* _Exercise_
Copy out every one of the following records character for character, keeping their line breaks.

* _Provided records_
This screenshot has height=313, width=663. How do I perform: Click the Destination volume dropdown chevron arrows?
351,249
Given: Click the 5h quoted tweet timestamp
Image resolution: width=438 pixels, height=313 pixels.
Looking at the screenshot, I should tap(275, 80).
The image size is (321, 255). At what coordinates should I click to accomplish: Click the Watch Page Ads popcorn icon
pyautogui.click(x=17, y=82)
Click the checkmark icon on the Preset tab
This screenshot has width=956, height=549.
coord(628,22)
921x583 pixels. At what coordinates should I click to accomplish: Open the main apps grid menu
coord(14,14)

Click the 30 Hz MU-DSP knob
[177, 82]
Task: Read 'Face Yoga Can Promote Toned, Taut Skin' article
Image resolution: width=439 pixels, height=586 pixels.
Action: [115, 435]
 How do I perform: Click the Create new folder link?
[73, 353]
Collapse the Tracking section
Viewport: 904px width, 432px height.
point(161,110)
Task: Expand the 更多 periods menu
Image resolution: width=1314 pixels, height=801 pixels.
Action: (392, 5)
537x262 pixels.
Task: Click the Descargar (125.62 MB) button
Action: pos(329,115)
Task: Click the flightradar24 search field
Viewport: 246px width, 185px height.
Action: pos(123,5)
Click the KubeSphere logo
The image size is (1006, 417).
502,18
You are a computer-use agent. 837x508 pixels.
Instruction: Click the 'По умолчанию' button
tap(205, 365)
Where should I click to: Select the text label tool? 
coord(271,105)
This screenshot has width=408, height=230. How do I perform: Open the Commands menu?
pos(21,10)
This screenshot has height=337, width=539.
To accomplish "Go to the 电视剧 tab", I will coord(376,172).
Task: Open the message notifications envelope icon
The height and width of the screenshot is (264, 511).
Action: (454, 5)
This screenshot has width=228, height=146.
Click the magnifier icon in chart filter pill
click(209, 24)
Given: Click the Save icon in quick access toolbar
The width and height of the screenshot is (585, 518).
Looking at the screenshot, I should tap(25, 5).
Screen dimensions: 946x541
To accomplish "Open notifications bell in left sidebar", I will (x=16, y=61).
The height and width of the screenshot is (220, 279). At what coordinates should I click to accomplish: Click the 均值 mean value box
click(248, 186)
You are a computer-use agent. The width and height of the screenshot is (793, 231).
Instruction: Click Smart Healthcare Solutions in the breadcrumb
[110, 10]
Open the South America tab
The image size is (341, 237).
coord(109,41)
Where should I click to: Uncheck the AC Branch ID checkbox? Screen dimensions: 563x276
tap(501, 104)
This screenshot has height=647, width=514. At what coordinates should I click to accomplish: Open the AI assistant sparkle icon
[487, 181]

* _Solution_
This screenshot has height=313, width=663. How do I perform: Click the Destination volume dropdown chevron arrows?
351,249
Given: Click the 5h quoted tweet timestamp
Image resolution: width=438 pixels, height=313 pixels.
Looking at the screenshot, I should tap(275, 80).
The image size is (321, 255). At what coordinates should I click to accomplish: Click the Watch Page Ads popcorn icon
pyautogui.click(x=17, y=82)
Click the checkmark icon on the Preset tab
This screenshot has width=956, height=549.
coord(628,22)
921x583 pixels. At what coordinates should I click to accomplish: Open the main apps grid menu
coord(14,14)

Click the 30 Hz MU-DSP knob
[177, 82]
Task: Read 'Face Yoga Can Promote Toned, Taut Skin' article
Image resolution: width=439 pixels, height=586 pixels.
Action: [115, 435]
 How do I perform: Click the Create new folder link?
[73, 353]
Collapse the Tracking section
Viewport: 904px width, 432px height.
point(161,110)
Task: Expand the 更多 periods menu
Image resolution: width=1314 pixels, height=801 pixels.
Action: (392, 5)
537x262 pixels.
Task: Click the Descargar (125.62 MB) button
Action: pos(329,115)
Task: Click the flightradar24 search field
Viewport: 246px width, 185px height.
Action: pos(123,5)
Click the KubeSphere logo
The image size is (1006, 417).
502,18
You are a computer-use agent. 837x508 pixels.
Instruction: Click the 'По умолчанию' button
tap(205, 365)
Where should I click to: Select the text label tool? 
coord(271,105)
This screenshot has width=408, height=230. How do I perform: Open the Commands menu?
pos(21,10)
This screenshot has height=337, width=539.
To accomplish "Go to the 电视剧 tab", I will coord(376,172).
Task: Open the message notifications envelope icon
The height and width of the screenshot is (264, 511).
Action: (454, 5)
This screenshot has width=228, height=146.
Click the magnifier icon in chart filter pill
click(209, 24)
Given: Click the Save icon in quick access toolbar
The width and height of the screenshot is (585, 518).
Looking at the screenshot, I should tap(25, 5).
Screen dimensions: 946x541
To accomplish "Open notifications bell in left sidebar", I will (x=16, y=61).
The height and width of the screenshot is (220, 279). At what coordinates should I click to accomplish: Click the 均值 mean value box
click(248, 186)
You are a computer-use agent. The width and height of the screenshot is (793, 231).
Instruction: Click Smart Healthcare Solutions in the breadcrumb
[110, 10]
Open the South America tab
The image size is (341, 237).
coord(109,41)
Where should I click to: Uncheck the AC Branch ID checkbox? Screen dimensions: 563x276
tap(501, 104)
This screenshot has height=647, width=514. At what coordinates should I click to accomplish: Open the AI assistant sparkle icon
[487, 181]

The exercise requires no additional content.